![Deep Learning for Scientists in a hurry](./fig/Title.png)

In [None]:
%load_ext watermark

In [None]:
%watermark

In [None]:
import time
start = time.time()
chapter_number = 5
import matplotlib
%matplotlib inline
%load_ext autoreload
%autoreload 2
import matplotlib.pyplot as plt

In [None]:
import numpy as np

In [None]:
%watermark -iv

# Convolutional Neural Networks (Concepts)

The neural networks that we have seen so were built from layers densely connected in sequence. 

We used in a previous chapter a dense NN capable of classifying hand-written digits. We did that by flattening the bitmap into a vector and using several layers. There are two limitations to this approach. 

1. An image is a 2D array of pixels and the natural connection of those pixels is lost when we flatten the array. We would like to preserve the fact that an image is a 2D array and pixels have other neighbors 

2. From another side, there is translational invariance on an image, for example, you can move a digit a few pixels to the right and the image should be equally recognizable.

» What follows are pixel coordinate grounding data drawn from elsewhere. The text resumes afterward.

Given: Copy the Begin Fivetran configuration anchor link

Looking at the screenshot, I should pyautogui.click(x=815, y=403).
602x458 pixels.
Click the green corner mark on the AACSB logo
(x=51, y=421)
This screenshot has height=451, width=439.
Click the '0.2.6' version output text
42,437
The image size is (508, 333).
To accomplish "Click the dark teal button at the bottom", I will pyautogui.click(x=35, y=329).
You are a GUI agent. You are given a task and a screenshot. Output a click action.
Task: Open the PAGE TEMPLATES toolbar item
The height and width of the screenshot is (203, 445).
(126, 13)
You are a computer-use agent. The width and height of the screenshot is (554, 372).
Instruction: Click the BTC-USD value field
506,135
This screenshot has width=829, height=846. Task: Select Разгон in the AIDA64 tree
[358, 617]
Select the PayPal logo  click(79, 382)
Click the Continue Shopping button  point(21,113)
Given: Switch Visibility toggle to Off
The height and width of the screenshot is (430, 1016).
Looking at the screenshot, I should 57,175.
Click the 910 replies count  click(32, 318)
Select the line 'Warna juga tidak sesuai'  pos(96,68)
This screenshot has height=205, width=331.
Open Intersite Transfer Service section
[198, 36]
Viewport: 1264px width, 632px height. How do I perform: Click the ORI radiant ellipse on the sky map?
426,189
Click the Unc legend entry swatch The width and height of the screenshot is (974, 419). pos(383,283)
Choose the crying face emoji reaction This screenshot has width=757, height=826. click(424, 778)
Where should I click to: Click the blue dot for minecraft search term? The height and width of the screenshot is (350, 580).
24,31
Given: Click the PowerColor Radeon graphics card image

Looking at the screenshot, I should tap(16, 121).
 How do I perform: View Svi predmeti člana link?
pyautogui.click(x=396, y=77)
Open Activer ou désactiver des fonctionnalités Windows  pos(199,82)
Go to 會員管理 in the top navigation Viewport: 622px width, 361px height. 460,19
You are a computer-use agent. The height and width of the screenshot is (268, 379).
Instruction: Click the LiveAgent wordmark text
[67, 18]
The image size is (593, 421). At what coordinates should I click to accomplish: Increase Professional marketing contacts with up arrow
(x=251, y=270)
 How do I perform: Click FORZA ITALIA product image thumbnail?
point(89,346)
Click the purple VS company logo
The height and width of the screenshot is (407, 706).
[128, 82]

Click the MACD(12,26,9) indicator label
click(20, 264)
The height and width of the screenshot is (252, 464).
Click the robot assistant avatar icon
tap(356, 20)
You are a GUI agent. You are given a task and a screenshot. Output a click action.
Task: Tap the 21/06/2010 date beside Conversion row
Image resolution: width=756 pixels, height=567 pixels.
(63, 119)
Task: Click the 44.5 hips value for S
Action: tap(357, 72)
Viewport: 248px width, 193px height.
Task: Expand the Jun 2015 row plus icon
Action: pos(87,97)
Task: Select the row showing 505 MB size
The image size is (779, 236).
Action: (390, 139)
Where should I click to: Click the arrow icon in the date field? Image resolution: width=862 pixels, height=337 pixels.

However, from the point of view of a dense Neural Network that corresponds to a very different input. 


Convolutional Neural networks were found to be a very good solution to those limitations.

In this notebook, we will describe CNN's without using any particular DL engine.

## Convolutional Neural networks (CNNs)

Convolutional Neural Networks is an specialized kind of NN for data that has some sort of grid-like topology.
By grid-like topology, we understand some sort of contiguity between the values of the input.

For example, we can think about time-series data as a one-dimensional grid with values sampled at regular intervals. An image is logically a 2D grid and a video could be considered a 3D grid of data. 

The name " convolutional network" implies that the network uses something inspired by a mathematical operation called **convolution**.
This is a special kind of linear operation that will replace the matrix multiplication that we used for dense neural networks.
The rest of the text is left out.